Primarily frugivorous and granivorous, foraging primarily on acorns, berries, drupes, and fruits like those from Prinsepia utilis. They are also known to feed on herbs and cereals. Often gathering on the ground to consume leftover grains in fields after harvest. Have been observed feeding on the acorns of brown oak (Quercus semecarpifollia) and fig (Ficus). Typically feed in pairs, small groups, or flocks of 6-10 individuals.

== Breeding ==
Speckled wood pigeons typically breed from May to June, with some extending into August, especially at altitudes between 1,800 and 3,300 m.
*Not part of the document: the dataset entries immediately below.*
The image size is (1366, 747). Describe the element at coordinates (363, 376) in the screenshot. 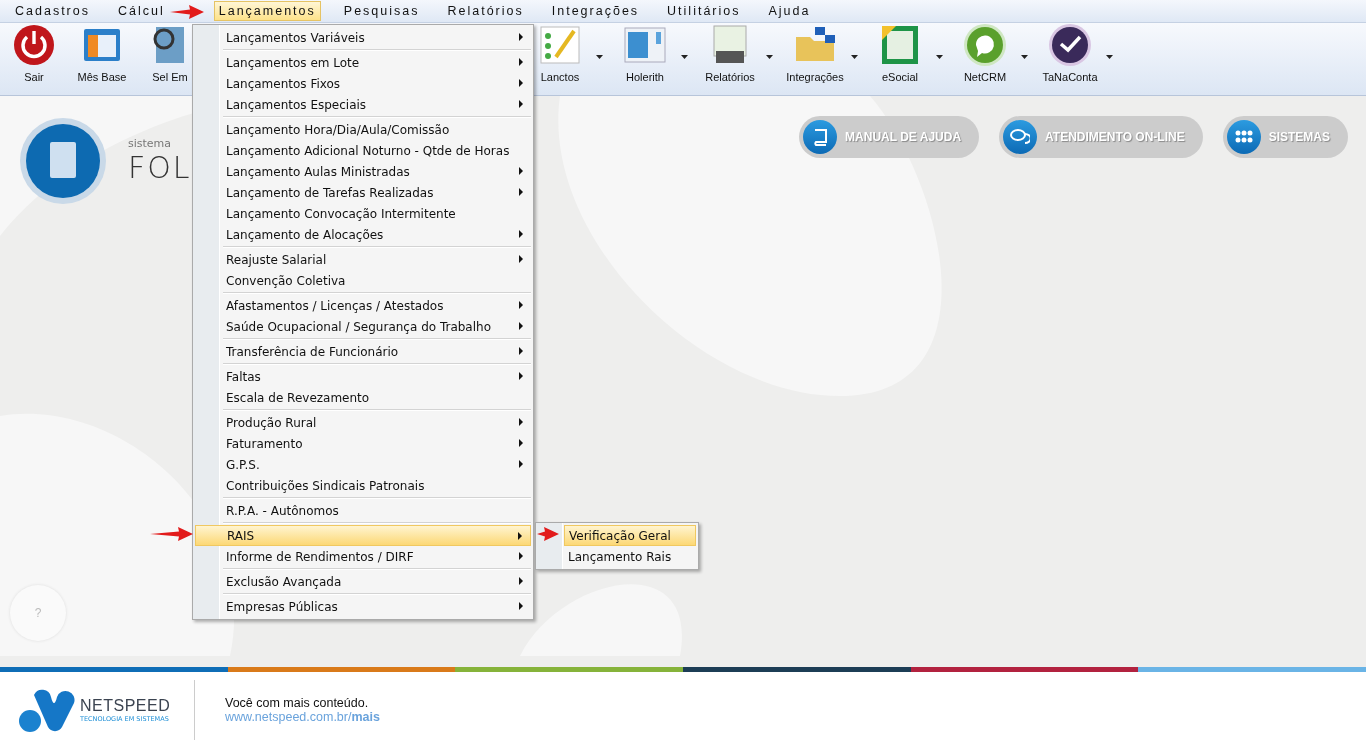

I see `menu-item: Faltas` at that location.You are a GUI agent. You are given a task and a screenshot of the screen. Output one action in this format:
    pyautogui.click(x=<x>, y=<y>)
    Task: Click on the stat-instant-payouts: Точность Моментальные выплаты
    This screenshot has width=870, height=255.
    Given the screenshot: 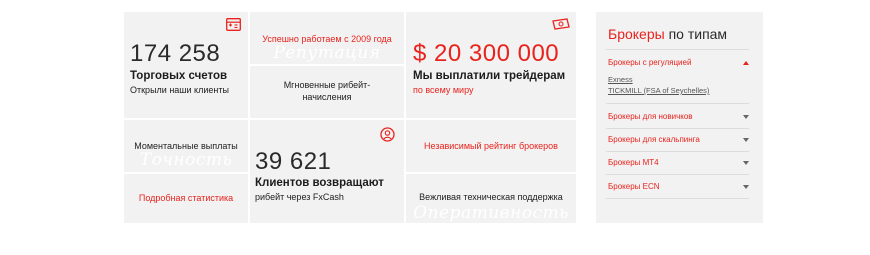 What is the action you would take?
    pyautogui.click(x=186, y=146)
    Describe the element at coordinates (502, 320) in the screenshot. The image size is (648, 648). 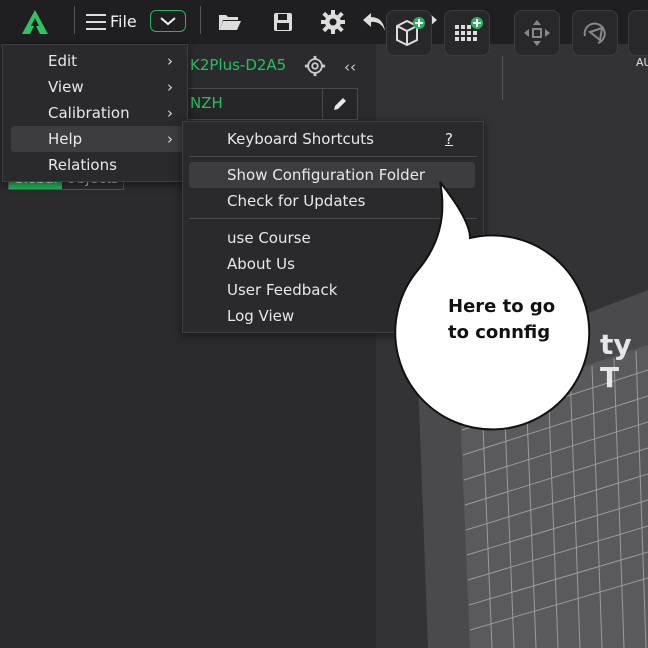
I see `callout-text: Here to go to connfig` at that location.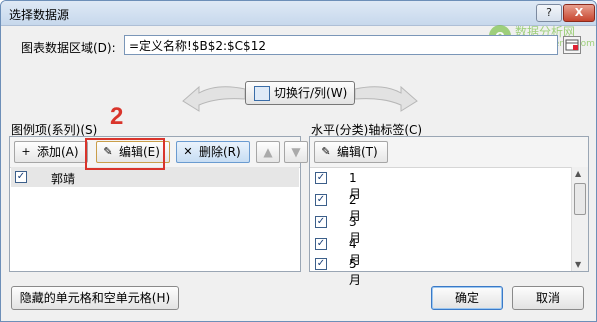 Image resolution: width=597 pixels, height=322 pixels. Describe the element at coordinates (449, 152) in the screenshot. I see `axis-toolbar: ✎ 编辑(T)` at that location.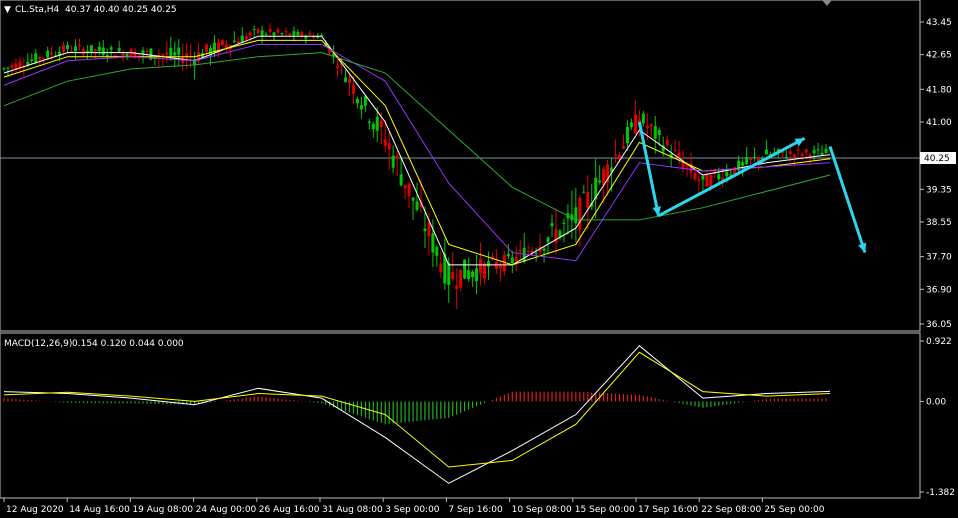 This screenshot has width=958, height=518. What do you see at coordinates (939, 190) in the screenshot?
I see `price-tick-label: 39.35` at bounding box center [939, 190].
The earlier part of the breeding season tend to be more productive. Their nests are platforms made of interlaced twigs, placed in oak trees or nullahs (narrow valleys or dry streams) commonly found in mountainous regions of India and Pakistan. Nests typically situated 3–8 m above the ground. The clutch usually consists of a single bright white egg. Do not perform elaborate courtship displays. Incubation period unknown.

== Movements ==
Mostly resident, but undertake local and altitudinal movements in response to food availability. In some cases, birds observed in northern Thailand during the winter may be migrants from more northern regions.

== Vocalizations ==
Generally quiet and rarely vocalize, therefore limited information on vocalization. When they do call, their voice is characterized by a deep, throaty sound, described as "whock-whroo..whrooo". Call begins with a surprising first note, followed by a series of rolling sounds, with the third note being longer than the first. Often used as an alarm/warning signal.

== Status and conservation ==
Speckled wood pigeon is not considered globally threatened and is classified as "Least Concern" on the IUCN Red List of Threatened Species, with most recent assessment conducted in 2016. It is generally regarded as an rare and uncommon species, due to much of its range is in remote and inaccessible areas. Many available data are often anecdotal.